Elektrifizierung Jetzt!

Der Ausbau der Schieneninfrastruktur in Nordostbayern ist entscheidend für den Klimaschutz und die Zukunft der Region. Dafür müssen Ostoberfranken und die nördliche Oberpfalz an einem Strang ziehen.

 

Mein Oberfranken ist der Kleinste der bayerischen Bezirke. Obwohl insbesondere der Osten der Region als teilweise strukturschwach gilt, weist Oberfranken die zweithöchste Industriedichte Europas auf und überzeugt mit einem gesunden Mix aus Hochschulstandorten und ländlich geprägter Kulturlandschaft.

In einem Aspekt der Infrastruktur wird Ostoberfranken seinem negativen Ruf jedoch leider gerecht: Östlich von Bamberg liegt Deutschlands „Dieselinsel“.  Hier ist das Schienennetz bis heute nicht an das elektrische Oberleitungsnetz angeschlossen. Die fehlende Elektrifizierung macht Oberfranken für moderne Züge unbefahrbar und koppelt die Region buchstäblich von einem zentralen Element der deutschen Infrastruktur ab.

So wird der vielbeschworenen Mobilität auf dem Land eine knallharte Absage erteilt und auch die wirtschaftliche Infrastruktur leidet massiv.: Dabei wäre Oberfranken allein durch seine geographische Lage prädestiniert für eine zentrale Rolle in der Europäischen Infrastruktur. Zwei der neun europäischen Kernnetzkorridore – der Hauptschlagadern des Transeuropäischen Verkehrswegenetztes[1] – verlaufen durch Oberfranken: die Korridore Skandinavien – Mittelmeer und Rhein – Donau kreuzen sich genau hier[i]. Wie in ganz Europa sollten sie der Stärkung des Binnenmarkts und der europäischen Zusammenarbeit dienen. Doch davon ist in Oberfranken dank Dieselinsel wenig zu spüren.

Auch über den Kontinent hinaus ist der Güterzugverkehr aus der Wirtschaftsinfrastruktur nicht mehr wegzudenken – über das Transeuropäische Verkehrswegenetz und das chinesische Megaprojekt „Neue Seidenstraße“ werden jährlich Millionen Containertonnen in die EU gelangen. Währenddessen bleibt der Osten Oberfrankens trotz seiner geographisch zentralen Lage bislang stiller Beobachter.

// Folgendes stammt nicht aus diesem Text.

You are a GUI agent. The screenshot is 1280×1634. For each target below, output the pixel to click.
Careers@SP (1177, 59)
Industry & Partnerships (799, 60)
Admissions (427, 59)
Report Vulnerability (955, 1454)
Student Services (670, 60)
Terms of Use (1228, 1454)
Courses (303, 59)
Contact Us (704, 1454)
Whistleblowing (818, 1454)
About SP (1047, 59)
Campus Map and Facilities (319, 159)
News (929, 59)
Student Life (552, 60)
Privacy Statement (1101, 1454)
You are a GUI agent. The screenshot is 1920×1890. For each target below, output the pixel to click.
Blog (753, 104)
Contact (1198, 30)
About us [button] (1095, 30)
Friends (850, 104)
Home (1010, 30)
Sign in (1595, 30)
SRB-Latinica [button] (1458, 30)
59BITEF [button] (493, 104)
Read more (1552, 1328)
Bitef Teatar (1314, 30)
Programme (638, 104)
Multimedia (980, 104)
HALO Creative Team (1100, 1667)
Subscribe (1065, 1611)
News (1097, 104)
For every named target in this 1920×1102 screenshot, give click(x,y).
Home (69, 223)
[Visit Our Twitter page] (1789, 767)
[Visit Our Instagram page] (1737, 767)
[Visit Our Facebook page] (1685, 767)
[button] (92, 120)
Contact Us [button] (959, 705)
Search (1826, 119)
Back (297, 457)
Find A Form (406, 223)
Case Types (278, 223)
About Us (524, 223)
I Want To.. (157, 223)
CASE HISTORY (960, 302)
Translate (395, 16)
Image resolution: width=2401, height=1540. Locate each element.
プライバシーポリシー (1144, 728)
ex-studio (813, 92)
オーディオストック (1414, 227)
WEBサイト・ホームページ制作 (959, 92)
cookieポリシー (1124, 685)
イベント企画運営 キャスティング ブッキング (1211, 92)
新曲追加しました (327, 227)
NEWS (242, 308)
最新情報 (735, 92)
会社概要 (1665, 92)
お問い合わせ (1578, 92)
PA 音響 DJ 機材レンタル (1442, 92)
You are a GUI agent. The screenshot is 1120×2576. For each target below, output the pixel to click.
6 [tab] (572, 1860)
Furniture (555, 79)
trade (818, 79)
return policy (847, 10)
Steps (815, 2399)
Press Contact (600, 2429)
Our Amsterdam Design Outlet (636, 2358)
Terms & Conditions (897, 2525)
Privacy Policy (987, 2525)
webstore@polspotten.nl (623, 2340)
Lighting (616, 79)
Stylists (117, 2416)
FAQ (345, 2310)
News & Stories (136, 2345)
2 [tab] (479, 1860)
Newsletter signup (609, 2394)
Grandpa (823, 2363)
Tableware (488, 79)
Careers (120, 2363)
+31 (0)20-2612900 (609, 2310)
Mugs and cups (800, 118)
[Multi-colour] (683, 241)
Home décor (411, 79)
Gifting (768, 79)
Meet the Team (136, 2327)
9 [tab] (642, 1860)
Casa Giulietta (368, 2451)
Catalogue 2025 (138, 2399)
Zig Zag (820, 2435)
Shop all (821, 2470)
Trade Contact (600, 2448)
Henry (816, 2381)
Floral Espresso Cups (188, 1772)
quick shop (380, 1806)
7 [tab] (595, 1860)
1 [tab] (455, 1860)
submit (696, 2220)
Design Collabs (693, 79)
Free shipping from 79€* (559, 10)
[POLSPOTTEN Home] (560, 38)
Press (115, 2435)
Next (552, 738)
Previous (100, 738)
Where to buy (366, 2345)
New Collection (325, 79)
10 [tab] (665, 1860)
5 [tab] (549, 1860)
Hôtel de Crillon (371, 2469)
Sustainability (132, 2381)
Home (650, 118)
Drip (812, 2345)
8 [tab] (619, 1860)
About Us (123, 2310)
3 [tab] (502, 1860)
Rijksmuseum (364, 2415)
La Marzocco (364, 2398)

Über das frisch aufgelegte Konjunkturpaket bietet sich der Bundesregierung die überfällige Gelegenheit, über Investitionen in die oberfränkische Schieneninfrastruktur gleich zwei Fliegen mit einer Klappe zu schlagen:

  • Sie stärken die Attraktivität der Region für Bürger*innen und Wirtschaft gleichermaßen,
  • Sie sind ein großer Schritt in Richtung dauerhafter Erfüllung der Klimaziele.

Mit diesem Blogbeitrag will ich die Verkehrspolitik im Freistaat Bayern und der Bundesrepublik Deutschland genauer unter die Lupe zu nehmen. Nach einer kurzen Zusammenfassung der Argumente für den Bahnausbau, stelle ich die wichtigsten Ausbauprojekte in der Region vor und erläutere, warum die Umsetzung dieser Projekte von großer Bedeutung für Oberfranken ist.

Warum ist der Bahnausbau wichtig?

Die Klimakatastrophe rollt unaufhaltsam auf uns zu. Entgegen aller Prognosen hat Deutschland „dank“ des erzwungenen Stillstands der Corona-Krise doch noch Chancen, die Klimaziele für 2020 zu erreichen[ii]. Dieser einmalige Effekt wird nicht nachhaltig wirken und die Emissionen werden ohne massive Klimaschutzmaßnahmen schnell wieder auf das Vorkrisenniveau ansteigen.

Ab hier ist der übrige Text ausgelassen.